I assume their basic needs will be taken care of – feeding, walks, any needed grooming, attention/petting/play by someone else in your family. Making sure that is the case is obviously your first priority.
Generally it is not a great idea to go home a lot during the first year. Maybe plan one weekend home a month to see them & your family if you aren’t already going to be home on break or for a holiday? Take a lot of photos and get one of those frames that cycles through them, and make them you screen savers as well. See if your mom or dad will help you try Skyping or Facetiming with them. It may or may not work with them.
I assume your dog with separation anxiety copes while you go to school now. I assume it won’t be worse now – likely they can handle you being gone if your family takes care of them.
Leave the dog a few of your shirts or other items of clothing that you haven’t washed. He will be able to detect your scent on them and it will comfort him. That’s what I do when I have to board my dog when I go on vacation.
You, on the other hand, will be so busy with school, making new friends and having fun that I suspect you will adjust fine.
You can look to see if it’s possible to live off campus, if not this year than certainly the next.
Skype with your dog. Seriously. It’s what helped my bad homesickness when I was abroad.

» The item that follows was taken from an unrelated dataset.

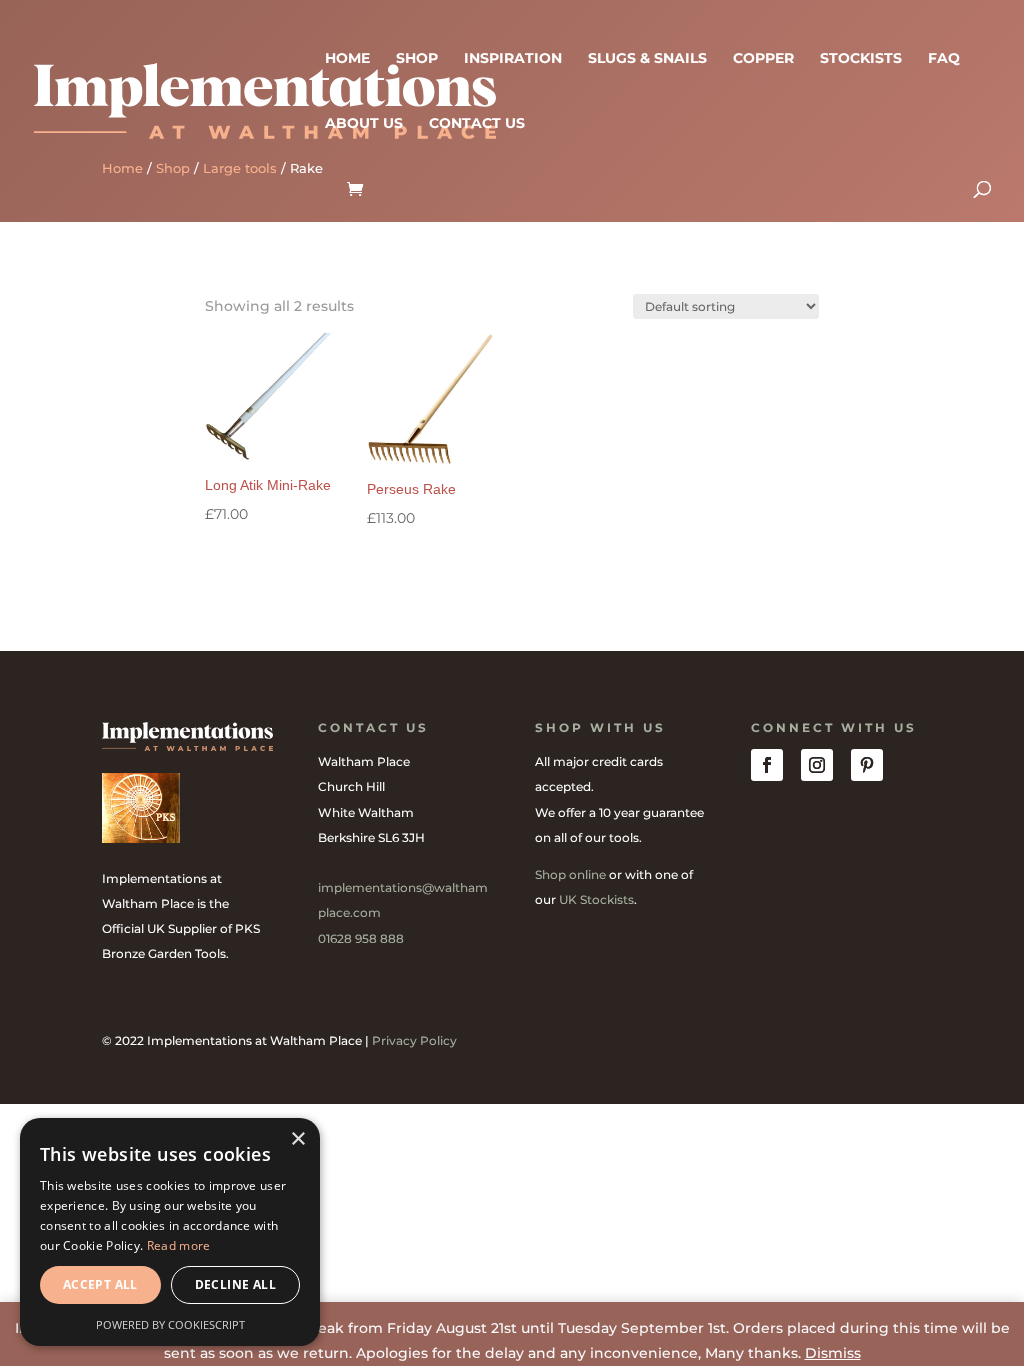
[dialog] (170, 1232)
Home (347, 59)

This WILL be an issue for you. Pets make wonderful best friends and their absence will add to your homesickness. You will miss them a great deal and this is quite normal. I love the Skye idea. Coming home every other weekend would not be excessive, in my opinion. Mark you calendar and look forward to coming home–its always nice to have something to look forward to. Going to college is an exciting time of life and you can have tremendous fun and learn like never before. But it can also be traumatically scary and lonely. Plan out a formal strategy combining home visits, physical conditioning (you’ll feel better), study times, and social times so you can have the best college experience possible.